Sure, in some ways you do have control over when a relationship ends—based on your behaviour, how you treat your partner, and how you express yourself. But in a broader sense—in terms of life and death and love and hate—none of us are in charge. And it seems that’s exactly what scares you and causes you anxiety, which is completely understandable.
Big existential worries can be paralyzing. But does it do you any good to say, “I’m not going to eat that piece of cake, because I know that eventually I will finish it and then that will suck, because I’ll want more. So I’m just going to force the inevitable suckiness to happen right now, to save myself from it later…” That’s your current attitude. And with that attitude, you NEVER GET TO EAT CAKE (sad face). If you walk away from this relationship, you’re chasing away the good for fear of the bad; you’re walking away from pleasure for fear of pain. A life without cake is no life at all.
But pain is inevitable. I think anyone who has been through divorce or survived the death of a partner can tell you that, though you think the pain will kill you, in fact life continues on and wounds slowly scar over. I also think you would be hard pressed to find someone who truly wished they had never met the person they lost; who wished they had never felt the pleasure of that person’s company, because the pain they later experienced was too excruciating to justify it.
Let me tell you a story from my own life, because it might give you a better sense of where I’m coming from. Just over two years ago, my husband divorced me. Up until I met him, my longest relationship had been six months, and the end of that six-month relationship coincided with a big move to the States. I took those two big shifts pretty hard. So when I met my now-ex- husband a year after that, I remember thinking to myself, “I can’t let myself date this guy for longer than six months unless it’s for keeps…because if a break-up after six months was that painful, I don’t know how I’d survive a break-up from a longer relationship.” We dated and we married, and after six years, it ended.

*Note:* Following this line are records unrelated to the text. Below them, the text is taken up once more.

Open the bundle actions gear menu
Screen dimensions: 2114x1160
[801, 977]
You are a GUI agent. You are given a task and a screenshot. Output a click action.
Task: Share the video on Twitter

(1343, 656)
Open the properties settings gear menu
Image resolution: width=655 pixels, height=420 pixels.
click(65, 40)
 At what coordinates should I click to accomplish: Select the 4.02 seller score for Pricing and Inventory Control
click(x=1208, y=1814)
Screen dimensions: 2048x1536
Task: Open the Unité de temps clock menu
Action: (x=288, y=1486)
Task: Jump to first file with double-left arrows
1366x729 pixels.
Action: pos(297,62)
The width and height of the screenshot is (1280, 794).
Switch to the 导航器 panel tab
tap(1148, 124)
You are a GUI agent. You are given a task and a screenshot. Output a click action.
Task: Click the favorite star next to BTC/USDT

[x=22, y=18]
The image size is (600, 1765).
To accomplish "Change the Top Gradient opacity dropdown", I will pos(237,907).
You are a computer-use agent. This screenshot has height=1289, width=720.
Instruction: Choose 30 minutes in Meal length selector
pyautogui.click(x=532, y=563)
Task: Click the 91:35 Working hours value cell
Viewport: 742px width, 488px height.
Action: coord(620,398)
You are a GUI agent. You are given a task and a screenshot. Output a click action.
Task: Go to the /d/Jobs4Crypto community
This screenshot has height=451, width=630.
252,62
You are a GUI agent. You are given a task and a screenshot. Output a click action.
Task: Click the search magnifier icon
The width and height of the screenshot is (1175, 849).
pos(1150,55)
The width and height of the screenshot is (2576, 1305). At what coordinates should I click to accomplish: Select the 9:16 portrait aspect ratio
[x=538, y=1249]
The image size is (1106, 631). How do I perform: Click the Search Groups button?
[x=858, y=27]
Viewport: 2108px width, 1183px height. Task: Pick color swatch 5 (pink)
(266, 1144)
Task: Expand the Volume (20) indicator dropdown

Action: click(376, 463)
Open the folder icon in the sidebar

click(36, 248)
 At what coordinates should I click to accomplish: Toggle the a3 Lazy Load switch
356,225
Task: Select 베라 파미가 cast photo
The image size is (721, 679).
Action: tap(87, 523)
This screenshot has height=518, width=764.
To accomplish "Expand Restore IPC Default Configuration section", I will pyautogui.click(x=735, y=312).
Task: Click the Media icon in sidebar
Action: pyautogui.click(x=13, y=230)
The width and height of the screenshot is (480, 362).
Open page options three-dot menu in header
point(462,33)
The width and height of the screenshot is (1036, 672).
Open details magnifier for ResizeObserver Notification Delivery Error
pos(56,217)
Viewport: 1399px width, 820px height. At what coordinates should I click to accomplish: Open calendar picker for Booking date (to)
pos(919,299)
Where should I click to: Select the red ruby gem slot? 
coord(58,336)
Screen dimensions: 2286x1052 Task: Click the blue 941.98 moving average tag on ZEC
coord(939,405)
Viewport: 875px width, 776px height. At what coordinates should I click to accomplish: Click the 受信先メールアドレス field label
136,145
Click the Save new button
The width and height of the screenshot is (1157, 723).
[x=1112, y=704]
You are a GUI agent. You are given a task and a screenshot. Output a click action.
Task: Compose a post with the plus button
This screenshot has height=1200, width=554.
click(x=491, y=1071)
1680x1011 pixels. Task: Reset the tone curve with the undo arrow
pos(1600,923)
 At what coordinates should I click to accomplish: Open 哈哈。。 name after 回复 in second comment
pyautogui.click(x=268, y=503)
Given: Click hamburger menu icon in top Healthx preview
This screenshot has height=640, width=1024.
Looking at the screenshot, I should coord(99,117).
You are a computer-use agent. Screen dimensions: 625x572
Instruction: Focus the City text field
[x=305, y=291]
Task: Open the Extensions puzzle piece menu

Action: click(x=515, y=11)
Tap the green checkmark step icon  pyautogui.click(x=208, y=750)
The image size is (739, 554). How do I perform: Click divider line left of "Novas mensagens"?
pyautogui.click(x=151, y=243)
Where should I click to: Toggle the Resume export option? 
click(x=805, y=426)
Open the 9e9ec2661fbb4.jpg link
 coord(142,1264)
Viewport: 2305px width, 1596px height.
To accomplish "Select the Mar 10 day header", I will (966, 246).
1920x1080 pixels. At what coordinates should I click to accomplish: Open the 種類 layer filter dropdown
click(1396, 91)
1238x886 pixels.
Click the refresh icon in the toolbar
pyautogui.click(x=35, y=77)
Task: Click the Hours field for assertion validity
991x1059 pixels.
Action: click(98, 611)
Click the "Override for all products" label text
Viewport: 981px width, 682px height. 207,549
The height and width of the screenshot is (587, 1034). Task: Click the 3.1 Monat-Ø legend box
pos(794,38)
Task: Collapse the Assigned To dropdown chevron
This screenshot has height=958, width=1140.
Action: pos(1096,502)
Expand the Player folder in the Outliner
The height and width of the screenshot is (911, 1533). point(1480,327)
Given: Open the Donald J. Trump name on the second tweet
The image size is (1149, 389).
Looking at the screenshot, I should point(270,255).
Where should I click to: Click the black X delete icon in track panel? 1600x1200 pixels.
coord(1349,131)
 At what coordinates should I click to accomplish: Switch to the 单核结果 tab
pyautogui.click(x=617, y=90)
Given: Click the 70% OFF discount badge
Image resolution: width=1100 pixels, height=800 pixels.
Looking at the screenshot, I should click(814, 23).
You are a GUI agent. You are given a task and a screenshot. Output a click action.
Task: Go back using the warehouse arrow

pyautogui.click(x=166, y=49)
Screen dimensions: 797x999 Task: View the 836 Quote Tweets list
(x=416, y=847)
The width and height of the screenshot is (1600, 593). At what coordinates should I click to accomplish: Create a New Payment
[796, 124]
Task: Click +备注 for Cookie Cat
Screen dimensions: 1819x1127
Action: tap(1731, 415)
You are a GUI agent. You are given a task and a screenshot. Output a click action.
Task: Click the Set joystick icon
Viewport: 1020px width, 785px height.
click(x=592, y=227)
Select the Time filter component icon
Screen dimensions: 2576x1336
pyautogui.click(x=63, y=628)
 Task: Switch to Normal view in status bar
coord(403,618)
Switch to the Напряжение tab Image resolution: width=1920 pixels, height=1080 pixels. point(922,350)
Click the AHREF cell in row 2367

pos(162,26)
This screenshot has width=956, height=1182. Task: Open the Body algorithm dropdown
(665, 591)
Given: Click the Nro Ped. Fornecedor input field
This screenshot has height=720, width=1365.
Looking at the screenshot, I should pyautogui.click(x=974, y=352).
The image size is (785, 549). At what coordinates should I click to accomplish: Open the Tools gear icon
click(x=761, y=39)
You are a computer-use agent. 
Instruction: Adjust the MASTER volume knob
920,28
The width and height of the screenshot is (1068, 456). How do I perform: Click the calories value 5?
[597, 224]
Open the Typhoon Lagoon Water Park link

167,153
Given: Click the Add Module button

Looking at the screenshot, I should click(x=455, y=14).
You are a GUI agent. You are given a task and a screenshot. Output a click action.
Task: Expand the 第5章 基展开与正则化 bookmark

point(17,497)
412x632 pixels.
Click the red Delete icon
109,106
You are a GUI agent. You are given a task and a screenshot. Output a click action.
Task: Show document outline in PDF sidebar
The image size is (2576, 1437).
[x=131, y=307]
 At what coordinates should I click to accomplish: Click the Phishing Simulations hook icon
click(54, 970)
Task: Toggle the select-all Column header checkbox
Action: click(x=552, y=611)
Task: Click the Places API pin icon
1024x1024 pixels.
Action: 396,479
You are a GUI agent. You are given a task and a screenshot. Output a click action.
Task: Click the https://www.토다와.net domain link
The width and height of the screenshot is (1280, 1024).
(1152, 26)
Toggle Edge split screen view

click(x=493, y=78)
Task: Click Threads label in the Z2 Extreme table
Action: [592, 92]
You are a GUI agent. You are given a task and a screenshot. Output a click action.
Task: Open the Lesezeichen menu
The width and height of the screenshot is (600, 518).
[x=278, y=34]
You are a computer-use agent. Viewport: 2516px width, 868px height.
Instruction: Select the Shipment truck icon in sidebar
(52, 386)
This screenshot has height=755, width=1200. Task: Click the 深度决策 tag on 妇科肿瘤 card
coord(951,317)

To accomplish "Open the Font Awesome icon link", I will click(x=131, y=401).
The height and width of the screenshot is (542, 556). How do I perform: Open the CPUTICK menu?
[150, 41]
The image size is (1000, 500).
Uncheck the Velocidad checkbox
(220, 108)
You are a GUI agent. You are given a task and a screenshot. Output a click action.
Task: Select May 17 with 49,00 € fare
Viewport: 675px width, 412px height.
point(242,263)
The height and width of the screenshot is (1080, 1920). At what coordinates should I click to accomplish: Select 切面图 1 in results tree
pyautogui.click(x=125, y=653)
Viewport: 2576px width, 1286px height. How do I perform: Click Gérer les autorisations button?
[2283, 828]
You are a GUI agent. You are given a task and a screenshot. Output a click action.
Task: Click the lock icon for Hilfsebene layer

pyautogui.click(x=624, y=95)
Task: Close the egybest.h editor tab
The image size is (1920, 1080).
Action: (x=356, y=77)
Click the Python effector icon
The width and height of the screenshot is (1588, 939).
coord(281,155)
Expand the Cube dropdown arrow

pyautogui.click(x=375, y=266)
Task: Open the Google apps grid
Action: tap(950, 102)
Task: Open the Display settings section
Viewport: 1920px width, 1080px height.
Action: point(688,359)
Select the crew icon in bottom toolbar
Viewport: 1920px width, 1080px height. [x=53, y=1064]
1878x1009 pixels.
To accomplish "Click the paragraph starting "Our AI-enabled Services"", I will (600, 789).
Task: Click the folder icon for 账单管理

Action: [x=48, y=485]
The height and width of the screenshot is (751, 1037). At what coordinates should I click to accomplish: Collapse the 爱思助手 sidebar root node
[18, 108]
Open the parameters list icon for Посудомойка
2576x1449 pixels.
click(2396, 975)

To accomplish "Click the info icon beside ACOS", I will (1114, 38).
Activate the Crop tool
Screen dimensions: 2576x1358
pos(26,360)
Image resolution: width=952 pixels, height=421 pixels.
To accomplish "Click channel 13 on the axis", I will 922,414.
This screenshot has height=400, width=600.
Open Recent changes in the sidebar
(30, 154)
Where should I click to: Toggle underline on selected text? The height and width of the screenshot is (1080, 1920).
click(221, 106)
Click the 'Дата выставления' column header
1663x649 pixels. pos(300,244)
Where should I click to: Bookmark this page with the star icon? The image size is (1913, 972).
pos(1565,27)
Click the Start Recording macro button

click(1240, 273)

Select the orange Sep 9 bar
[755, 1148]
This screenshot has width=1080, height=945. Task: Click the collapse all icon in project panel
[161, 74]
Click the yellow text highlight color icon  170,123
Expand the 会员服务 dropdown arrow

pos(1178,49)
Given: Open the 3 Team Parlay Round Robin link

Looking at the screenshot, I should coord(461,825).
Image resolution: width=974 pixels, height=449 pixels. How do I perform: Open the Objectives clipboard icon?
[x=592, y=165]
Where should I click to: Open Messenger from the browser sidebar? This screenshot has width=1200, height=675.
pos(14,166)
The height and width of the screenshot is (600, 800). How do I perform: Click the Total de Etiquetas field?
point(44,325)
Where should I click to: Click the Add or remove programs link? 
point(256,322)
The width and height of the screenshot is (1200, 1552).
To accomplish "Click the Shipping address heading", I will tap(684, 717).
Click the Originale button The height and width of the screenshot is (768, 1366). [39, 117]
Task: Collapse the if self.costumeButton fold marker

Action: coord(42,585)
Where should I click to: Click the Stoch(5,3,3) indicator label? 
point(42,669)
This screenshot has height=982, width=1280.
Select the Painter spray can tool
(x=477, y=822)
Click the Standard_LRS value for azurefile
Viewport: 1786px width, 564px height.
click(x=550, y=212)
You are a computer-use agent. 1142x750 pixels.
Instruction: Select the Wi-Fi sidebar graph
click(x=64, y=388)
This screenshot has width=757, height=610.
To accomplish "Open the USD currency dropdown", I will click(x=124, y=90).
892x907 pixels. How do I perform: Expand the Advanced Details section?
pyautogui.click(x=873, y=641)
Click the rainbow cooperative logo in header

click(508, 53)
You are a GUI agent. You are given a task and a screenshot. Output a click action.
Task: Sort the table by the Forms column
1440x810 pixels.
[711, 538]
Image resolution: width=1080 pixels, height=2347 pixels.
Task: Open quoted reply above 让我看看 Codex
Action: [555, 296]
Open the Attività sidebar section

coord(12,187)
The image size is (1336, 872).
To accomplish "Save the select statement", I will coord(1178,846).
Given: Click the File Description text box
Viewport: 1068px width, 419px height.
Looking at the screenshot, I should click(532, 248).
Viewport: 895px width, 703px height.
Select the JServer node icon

He was my best friend, and I’ve never been closer to someone than I was to him. The pain of that loss was exponentially worse than any other loss I had felt previously. I had never really experienced first-hand what the expression “heartache” truly meant. I was literally in pain from the sadness and devastation. I couldn’t breathe or speak, and my brain was paralyzed. My answer to every question was “I don’t know.” It took almost two years to de-zombie, thaw out, and become myself again.
I almost didn’t survive that loss. But since I’m now here writing this to you, you can tell that I am in fact fully alive and no longer a zombie. My gosh, was it a long and tough process…but do I wish I had never met him? Do I wish I never had that relationship or marriage, because the end of it brought such intense suffering? No. I don’t wish that.
Buddhists speak of samsara (transience, impermanence, transitoriness) and the suffering (dukkha) that it produces. For Buddhists, life = impermanence = suffering. That relationship and divorce was dukkha and samsara as they played out in my life. And now I’m in a similar place to you: figuring out whether or not it’s worth it to risk all of that happiness and sadness again with another person. I believe it is, but it takes courage to go for it. I think you have that courage.
As my dad said to me recently, love and loss are two sides of the same coin. No love is permanent, because no being is permanent. But avoiding love and relationships for fear of that impermanence is no way to live your life. First, it won’t take away the potential for suffering. Where there is life, there is suffering (and happiness!). Second, it will definitely take away the potential for meaningful connection—and without that, why bother at all?